How pre-dawn workouts and positivity keep one of the sport's most sought after physical therapists ahead of the game.
In Niwot, Colo., it is 3:30 a.m. and too dark for me to see Bob Cranny's face, but as he wheels over, I can tell he is smiling.
"I didn't think you'd actually show up," he chirps.
Neither did I.
The Niwot Park & Ride is deserted except for a dubious-looking sedan which, in its abandoned state, seems to confirm by theory about public transit sites at this hour-the one that says parking lots are reserved for drug deals and kidnappings before 5 a.m., not for two triathletes setting out on a long bicycle ride and interview. Yet here I am anyway, adorned in enough blinking lights to land an aircraft and armed with as many open-ended questions as it will take to keep the pace conversational for a couple hours. I have come to find out what makes Bob Cranny tick.

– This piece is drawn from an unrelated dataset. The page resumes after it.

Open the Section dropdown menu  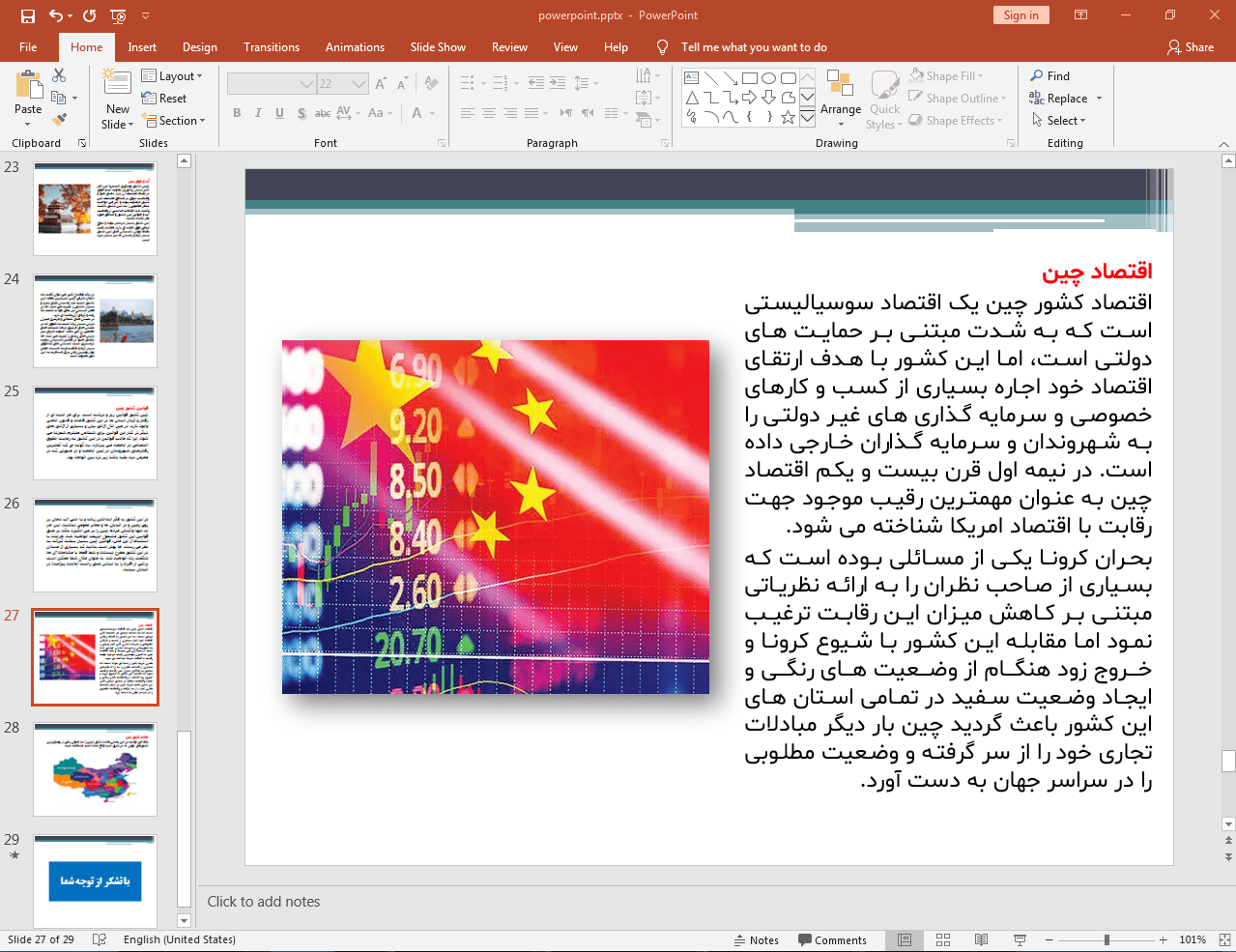coord(175,121)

And there is Bob, or at least what I can see of him in the rural Boulder County darkness. He is long-legged, lean, still grinning and wearing short socks despite the crisp air. For him, this is a typical Saturday morning.
Cranny's evident good humor has already put a wrench in the second theory I have brought with me today-the one that says he is crazy. I know a little about Bob already. He is considered to be fast in a town full of fast people. But more than that, he sustains a momentum in his everyday life that few understand and even fewer can match. He trains year-round in the wee hours of the morning, rarely missing a day, much of it with his neighbor who is a neurosurgeon. One of their favorite summertime workouts involves riding 50 miles to the base of one of the most lethal 14,000-foot peaks on Colorado's Front Range and running to its summit-in the middle of the night on a full moon, descending directly to work by noon the next day on zero sleep. He is in his mid-40s (*mid-50s), happily married and a father of three daughters ages 8, 11 and 13 (*now 18, 21 and 23).